Evolution of ZnO nanostructures as hexagonal disk: Implementation as photoanode material and efficiency enhancement in Al: ZnO based dye sensitized solar cells

Abstract

Hexagon shaped pristine and Al doped ZnO nanodisks (NDs) with exposed ±[0001] polar facets were successfully synthesized using modified sol-gel method without the involvement of any structural directing or capping agents. It was investigated that OH− ions in mixed solvent system is responsible for pore formation and inhibit the growth of ZnO along the direction of c-axis leading to a high percentage exposure of active ±[0001] polar facets and encourage the formation of ZnO NDs. Crystallographic analysis revealed that crystallite size and lattice constants are decreased, with the addition of Al3+ ions. The results obtained from Raman, and XPS analysis further corroborated with the XRD results, revealed the successful incorporation of Al3+ ions into ZnO lattice. Optical study revealed the band gap tunability with the incorporation of Al ion as dopant.
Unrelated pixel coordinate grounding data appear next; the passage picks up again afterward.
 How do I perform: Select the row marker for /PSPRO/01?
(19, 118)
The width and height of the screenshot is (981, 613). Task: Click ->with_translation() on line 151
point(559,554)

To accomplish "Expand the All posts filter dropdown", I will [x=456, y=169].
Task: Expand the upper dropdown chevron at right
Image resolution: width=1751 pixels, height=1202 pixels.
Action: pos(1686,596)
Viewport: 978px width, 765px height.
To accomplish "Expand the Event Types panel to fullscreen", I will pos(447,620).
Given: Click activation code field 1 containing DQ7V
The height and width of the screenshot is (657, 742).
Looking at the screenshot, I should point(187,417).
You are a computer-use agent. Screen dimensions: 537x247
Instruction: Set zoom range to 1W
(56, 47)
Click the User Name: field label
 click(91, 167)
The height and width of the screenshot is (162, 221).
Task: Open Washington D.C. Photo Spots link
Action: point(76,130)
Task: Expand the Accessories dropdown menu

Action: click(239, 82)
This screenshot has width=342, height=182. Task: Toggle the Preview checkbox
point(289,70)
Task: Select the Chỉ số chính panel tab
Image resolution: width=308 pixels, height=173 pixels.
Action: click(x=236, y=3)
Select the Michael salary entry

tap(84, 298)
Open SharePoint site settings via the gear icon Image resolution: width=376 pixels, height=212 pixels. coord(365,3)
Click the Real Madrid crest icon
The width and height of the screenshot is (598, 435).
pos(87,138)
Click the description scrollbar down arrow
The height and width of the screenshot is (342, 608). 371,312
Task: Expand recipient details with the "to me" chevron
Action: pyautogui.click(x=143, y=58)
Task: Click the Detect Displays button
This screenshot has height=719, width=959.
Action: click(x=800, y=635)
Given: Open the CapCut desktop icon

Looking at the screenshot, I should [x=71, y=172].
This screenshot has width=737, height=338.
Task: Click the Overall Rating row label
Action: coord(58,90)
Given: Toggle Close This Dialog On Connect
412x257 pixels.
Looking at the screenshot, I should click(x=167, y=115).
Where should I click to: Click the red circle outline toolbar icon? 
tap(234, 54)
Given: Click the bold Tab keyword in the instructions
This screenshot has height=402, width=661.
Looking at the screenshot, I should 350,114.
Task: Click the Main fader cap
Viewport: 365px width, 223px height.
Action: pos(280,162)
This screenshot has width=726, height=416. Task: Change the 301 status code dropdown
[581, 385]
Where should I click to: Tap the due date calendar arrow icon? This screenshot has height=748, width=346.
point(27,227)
Enhanced power conversion efficiency (PCE) of 1.96% (Jsc ∼ 7.69 ± 0.23 mA/cm2) was observed for Al: ZnO hexagonal NDs based DSSC. The increased PCE in Al: ZnO based DSSC can be attributed to the higher inner surface area for dye anchoring by the interconnected network of the disk-like structure. The obtained results were satisfactory and most importantly the synthesis procedure proposed in present work is excellent for the synthesis of perfectly hexagonal shaped disks under précised synthesis parameters. The device interface study was further conducted using electrochemical impedance spectroscopy which revealed better charge transport process and charge storage ability with the incorporation of Al3+ ions into ZnO lattice.